Pasti “non conformi”, vestiario non adeguato alla stagione invernale e soprattutto strutture prive delle condizioni di vivibilità. È quanto scoperto dalla Guardia di finanza di Taranto nell’inchiesta sul sistema di accoglienza dei migranti nel capoluogo ionico. Nel registro degli indagati sono finite 14 persone tra i quali imprenditori, rappresentanti di associazioni e cooperative sociali e il funzionario dell’Asl di Mottola in provincia di Taranto, Domenico De Carlo. Per quest’ultimo, responsabile del Servizio Igiene degli Alimenti e della Nutrizione dell’Asl, l’accusa formulata dal procuratore aggiunto Maurizio Carbone è di aver intascato una mazzetta tra i 300 e i 600 euro per emettere il parere favorevole al rilascio dell’autorizzazione dell’impianto di scarico delle acque reflue domestiche di un immobile nel quale la cooperativa Cometa ha accolto profughi. Tra gli indagati, inoltre, compare anche un architetto che, secondo quanto accertato dalle Fiamme gialle, ha redatto una relazione tecnica nella quale “attestava falsamente” l’esistenza dell’impianto di scarico delle acque reflue domestiche in un immobile che la Cometa aveva destinato come struttura per l’accoglienza dei profughi. Insomma quella struttura non disponeva delle fogne, ma la relazione ha indotto in errore il Comune che sulla base del documento ha comunque rilasciato l’autorizzazione.
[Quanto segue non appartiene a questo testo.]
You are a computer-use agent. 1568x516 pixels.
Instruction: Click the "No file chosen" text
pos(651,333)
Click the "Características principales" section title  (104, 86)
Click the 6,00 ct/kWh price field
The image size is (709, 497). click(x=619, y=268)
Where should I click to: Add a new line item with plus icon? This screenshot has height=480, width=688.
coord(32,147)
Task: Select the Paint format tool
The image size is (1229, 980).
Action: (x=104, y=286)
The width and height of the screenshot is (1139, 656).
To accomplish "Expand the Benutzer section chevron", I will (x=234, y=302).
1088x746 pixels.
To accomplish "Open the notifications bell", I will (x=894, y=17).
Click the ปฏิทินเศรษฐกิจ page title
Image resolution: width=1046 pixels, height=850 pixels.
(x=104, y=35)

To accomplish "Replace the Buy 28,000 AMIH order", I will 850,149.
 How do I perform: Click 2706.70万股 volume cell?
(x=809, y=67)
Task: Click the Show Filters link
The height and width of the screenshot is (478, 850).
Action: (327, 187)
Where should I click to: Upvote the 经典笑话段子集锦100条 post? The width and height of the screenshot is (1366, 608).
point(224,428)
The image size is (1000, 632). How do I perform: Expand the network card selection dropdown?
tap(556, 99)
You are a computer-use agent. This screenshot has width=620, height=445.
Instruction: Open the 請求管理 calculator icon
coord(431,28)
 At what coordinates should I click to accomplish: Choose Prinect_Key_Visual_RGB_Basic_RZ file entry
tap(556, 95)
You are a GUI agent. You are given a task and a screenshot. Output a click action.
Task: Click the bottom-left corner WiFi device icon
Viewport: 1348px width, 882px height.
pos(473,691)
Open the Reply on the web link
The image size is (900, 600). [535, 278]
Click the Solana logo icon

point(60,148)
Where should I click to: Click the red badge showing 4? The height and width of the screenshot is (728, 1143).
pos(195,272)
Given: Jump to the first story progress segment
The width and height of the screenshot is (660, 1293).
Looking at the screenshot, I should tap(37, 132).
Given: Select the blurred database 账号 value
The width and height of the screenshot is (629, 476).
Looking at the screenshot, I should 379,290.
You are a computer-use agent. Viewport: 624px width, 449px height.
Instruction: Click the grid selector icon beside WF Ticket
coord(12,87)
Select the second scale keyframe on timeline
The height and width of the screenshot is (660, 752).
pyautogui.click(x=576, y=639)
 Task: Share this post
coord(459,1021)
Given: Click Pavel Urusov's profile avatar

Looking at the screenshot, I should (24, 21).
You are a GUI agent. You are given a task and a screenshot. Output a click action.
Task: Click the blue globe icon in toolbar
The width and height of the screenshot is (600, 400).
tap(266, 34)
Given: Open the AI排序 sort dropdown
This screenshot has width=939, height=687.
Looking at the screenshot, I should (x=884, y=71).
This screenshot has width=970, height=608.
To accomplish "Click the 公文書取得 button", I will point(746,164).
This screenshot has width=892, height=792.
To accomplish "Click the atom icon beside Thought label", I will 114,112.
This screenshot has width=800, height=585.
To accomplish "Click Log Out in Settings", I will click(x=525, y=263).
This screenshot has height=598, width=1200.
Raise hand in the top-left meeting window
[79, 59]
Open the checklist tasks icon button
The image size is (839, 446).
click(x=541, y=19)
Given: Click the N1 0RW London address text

Oltre alla Cometa nei guai sono finite anche le associazioni Salam e Babele. Nei confronti della prima associazione, i finanzieri contestano la violazione della convenzione firmata con la Prefettura di Taranto in particolare perché “con frode – secondo quanto si legge nell’atto d’accusa – non davano esecuzione agli obblighi contrattuali assunti, in particolare ometteva di consegnare un vestiario adeguato alla stagione invernale” e inoltre di aver accolto i profughi in una struttura priva dell’impianto di riscaldamento. All’associazione Babele, invece, gli inquirenti contestano di aver somministrato agli ospiti delle strutture “Roxana” e “Jonico Hotel” pasti “non conformi” e infine di aver sistemato i migranti in una terza struttura che non disponeva di acqua potabile. In una nota inviata alla stampa l’associazione “Babele” ha evidenziato che i fatti contestati  si basano “su questioni erroneamente interpretate”.

Per la fornitura dei pasti l’associazione ha chiarito che “il fornitore dei pasti ha effettivamente avuto un problema organizzativo con il personale di cucina in alcune giornate, ma che i pasti per le 7/8 persone interessate sono stati in ogni caso erogati attraverso la fornitura di panini e pasti preparati dal ristorante adiacente alla struttura di accoglienza”. Per la seconda accusa Babele si dice stupita: “Non si comprende quale sia il reato contestato, in quanto la struttura è situata in zona non servita da impianto fognario e, quindi, non vi è possibilità di allacciamento alla rete idrica. Detta struttura gode di regolare abitabilità rilasciata dal Comune di Pulsano ad uso residenziale, come da documentazione doverosamente depositata e controllata in Prefettura già dal 2014, precedentemente alla gestione di Babele che risale al dicembre 2015. La fornitura di acqua potabile è stata assicurata a mezzo di autobotti da ditte autorizzate come previsto da vigente normativa e dimostrata dalle fatture di acquisto”.